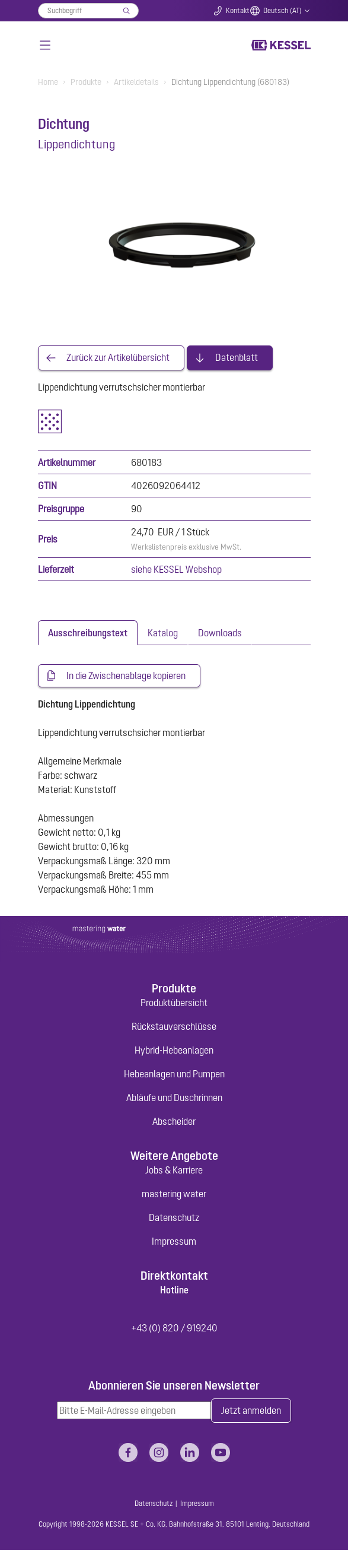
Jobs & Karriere (174, 1171)
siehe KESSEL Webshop (176, 569)
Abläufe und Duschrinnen (174, 1098)
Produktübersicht (174, 1003)
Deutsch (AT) (282, 11)
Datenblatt (236, 358)
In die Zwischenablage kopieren (126, 676)
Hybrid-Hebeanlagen (174, 1051)
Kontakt (238, 11)
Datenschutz (174, 1218)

######

#### Instructions to follow:
Can you render the listing above as a numbered list, with blank lines dropped and the pictures left out?

#### Output of the task:
1. Jobs & Karriere (174, 1171)
2. siehe KESSEL Webshop (176, 569)
3. Abläufe und Duschrinnen (174, 1098)
4. Produktübersicht (174, 1003)
5. Deutsch (AT) (282, 11)
6. Datenblatt (236, 358)
7. In die Zwischenablage kopieren (126, 676)
8. Hybrid-Hebeanlagen (174, 1051)
9. Kontakt (238, 11)
10. Datenschutz (174, 1218)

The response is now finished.